January-September 2022

The first few months of this period were spent in completing data collection through the survey and interviews with community members from the selected languages. Given the limited number of responses, as also the time period coinciding with a surge in Covid cases across the country, the deadline for the survey had to be extended a few times, with the exercise being completed finally by the end of May 2022 and a total of 21 responses received.

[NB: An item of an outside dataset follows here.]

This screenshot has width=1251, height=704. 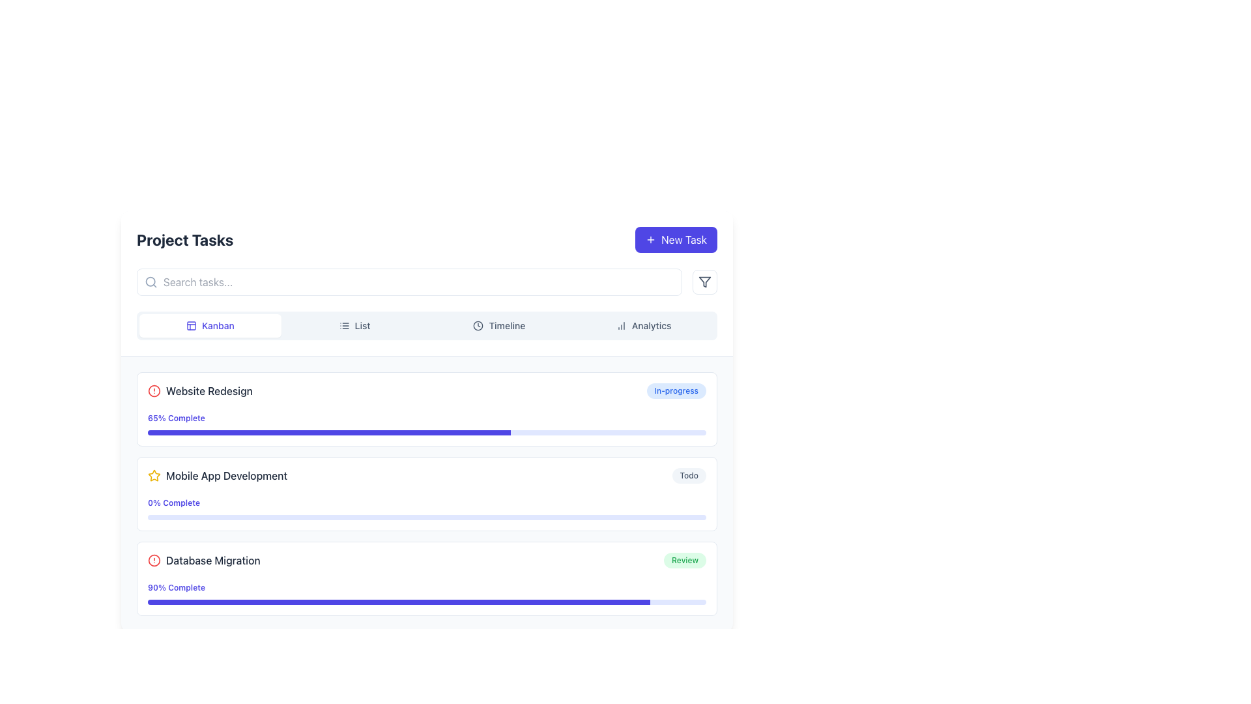 What do you see at coordinates (154, 390) in the screenshot?
I see `the circular red alert icon that is part of the task list, located to the left of the 'Website Redesign' task title` at bounding box center [154, 390].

Similarly, there were some challenges with conducting interviews with community members across the selected languages, given limited availability, challenges due to the pandemic and technical issues with connectivity. As a result, the data set and the scope of the study had to be reduced significantly, and the team decided to work primarily with the available data collected through the survey. A draft report based on these responses was prepared and shared with the team for internal and external review. The report offers several insights on key aspects related to Wikisource, namely technological infrastructure, community engagement, capacity-building, open access and content curation policies. Apart from an overview of challenges, it also provides reflections on potential strategies to address the same. The final report on the study is now published and available on Wikimedia Meta-Wiki.